In my Dad’s last years when I did get to see him we didn’t have much to talk about which was not much different than when I lived at the house as a kid and a teenager and at breaks from college. He was already working at being detached and staring a lot which turned into his mo at and near the end.
He spent two years in Italy, France and Germany between 1943 and 45 as a rifleman in an infantry company. He saw the worst of the worst that people could do each other in the name of whatever name was being used that week. He may have even done the worst of the worst of things people can do to each other. He earned his thousand yard stare.

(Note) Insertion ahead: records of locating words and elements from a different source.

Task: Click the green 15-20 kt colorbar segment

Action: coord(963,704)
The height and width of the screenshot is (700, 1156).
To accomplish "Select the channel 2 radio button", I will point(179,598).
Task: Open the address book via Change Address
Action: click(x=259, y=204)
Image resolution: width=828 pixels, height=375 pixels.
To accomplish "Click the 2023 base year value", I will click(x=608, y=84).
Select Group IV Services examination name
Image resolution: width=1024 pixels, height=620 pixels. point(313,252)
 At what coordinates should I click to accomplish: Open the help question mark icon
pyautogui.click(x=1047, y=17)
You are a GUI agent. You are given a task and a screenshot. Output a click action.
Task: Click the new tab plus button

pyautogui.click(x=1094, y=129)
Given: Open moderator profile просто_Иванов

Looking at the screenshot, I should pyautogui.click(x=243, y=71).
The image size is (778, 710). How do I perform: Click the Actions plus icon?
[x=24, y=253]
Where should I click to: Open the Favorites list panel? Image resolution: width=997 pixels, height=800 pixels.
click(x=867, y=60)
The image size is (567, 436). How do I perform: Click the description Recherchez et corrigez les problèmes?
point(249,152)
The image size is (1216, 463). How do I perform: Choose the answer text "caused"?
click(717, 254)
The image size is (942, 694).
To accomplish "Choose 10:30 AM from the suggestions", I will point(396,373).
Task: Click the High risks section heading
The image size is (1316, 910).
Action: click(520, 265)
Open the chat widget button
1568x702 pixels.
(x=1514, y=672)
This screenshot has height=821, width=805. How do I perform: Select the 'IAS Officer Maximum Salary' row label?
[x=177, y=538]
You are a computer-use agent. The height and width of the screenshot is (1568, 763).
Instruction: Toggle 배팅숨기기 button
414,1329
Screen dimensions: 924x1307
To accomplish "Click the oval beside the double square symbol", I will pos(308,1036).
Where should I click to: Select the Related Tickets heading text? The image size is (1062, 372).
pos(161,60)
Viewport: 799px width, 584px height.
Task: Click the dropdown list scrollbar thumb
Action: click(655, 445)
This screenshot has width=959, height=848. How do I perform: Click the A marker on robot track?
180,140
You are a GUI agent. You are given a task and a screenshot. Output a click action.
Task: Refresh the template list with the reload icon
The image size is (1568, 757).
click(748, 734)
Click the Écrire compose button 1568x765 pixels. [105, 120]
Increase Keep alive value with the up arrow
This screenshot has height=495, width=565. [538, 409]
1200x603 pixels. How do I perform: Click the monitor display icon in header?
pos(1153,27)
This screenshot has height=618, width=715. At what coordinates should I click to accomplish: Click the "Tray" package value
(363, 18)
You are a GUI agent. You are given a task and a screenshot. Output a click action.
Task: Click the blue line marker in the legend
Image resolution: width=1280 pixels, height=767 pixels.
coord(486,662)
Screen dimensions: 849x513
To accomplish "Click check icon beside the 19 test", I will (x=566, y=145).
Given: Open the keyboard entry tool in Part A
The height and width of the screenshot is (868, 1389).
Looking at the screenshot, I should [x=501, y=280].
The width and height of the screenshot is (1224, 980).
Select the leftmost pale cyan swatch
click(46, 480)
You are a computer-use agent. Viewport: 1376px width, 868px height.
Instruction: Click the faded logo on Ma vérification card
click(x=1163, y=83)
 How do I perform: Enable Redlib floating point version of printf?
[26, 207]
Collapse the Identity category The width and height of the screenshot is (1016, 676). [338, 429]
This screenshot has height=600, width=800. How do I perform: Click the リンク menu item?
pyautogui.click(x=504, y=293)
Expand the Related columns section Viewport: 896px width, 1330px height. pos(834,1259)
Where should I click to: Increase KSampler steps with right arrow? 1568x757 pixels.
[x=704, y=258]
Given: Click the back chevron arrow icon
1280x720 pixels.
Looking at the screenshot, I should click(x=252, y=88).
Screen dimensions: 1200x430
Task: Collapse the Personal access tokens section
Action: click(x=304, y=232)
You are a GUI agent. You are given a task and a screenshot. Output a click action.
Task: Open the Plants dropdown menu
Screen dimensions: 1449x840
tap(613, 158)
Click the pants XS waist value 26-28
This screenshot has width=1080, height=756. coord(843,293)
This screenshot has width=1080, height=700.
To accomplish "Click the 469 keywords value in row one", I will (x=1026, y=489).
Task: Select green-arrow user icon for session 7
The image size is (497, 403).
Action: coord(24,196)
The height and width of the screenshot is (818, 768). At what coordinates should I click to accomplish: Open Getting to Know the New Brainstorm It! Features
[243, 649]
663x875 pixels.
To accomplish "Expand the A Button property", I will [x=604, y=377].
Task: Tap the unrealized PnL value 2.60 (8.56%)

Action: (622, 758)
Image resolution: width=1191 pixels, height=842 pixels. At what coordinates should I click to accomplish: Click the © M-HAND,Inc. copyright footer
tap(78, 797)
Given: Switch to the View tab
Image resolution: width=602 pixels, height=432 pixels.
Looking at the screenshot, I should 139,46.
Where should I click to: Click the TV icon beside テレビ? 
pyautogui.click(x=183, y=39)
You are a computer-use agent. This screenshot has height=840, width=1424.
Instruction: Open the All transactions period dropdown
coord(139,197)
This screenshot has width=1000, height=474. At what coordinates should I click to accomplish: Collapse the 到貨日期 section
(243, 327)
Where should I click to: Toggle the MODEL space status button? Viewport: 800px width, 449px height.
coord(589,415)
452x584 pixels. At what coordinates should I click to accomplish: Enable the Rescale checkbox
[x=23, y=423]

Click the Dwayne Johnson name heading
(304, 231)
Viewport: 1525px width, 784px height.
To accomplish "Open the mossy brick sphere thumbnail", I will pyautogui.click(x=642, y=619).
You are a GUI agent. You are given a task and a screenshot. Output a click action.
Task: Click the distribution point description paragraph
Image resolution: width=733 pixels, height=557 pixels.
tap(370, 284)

I can only piece his history together as he never spoke of what he had seen and done. All I have are scraps of information and maybe an anecdote from a relative who are either all gone now or on their way to being gone.
I think and I may be incorrect but when my Mom died my sister found the letters my Dad wrote to here from over there. They were married after he returned. He left as Person A and returned as Person B.
I don’t know where he went when he stared. Maybe he went nowhere or maybe he was right back there in what he liked to call ” Sunny Italy” which as everyone knows Italy was anything but during the war.
He never joined the VFW or the American Legion and to my recollection had packed up his WWll kit and kept it neatly stacked inside. Only there wasn’t anything neat or pretty or pleasant about it.
He had windows to silently stare out of. Maybe the soundtrack played in his head. Maybe it played a lot. Maybe it never went away.
He did come home in one piece I suppose but with a Purple Heart and a Bronze Star and the Combat Infantry Badge I wonder how complete he really was.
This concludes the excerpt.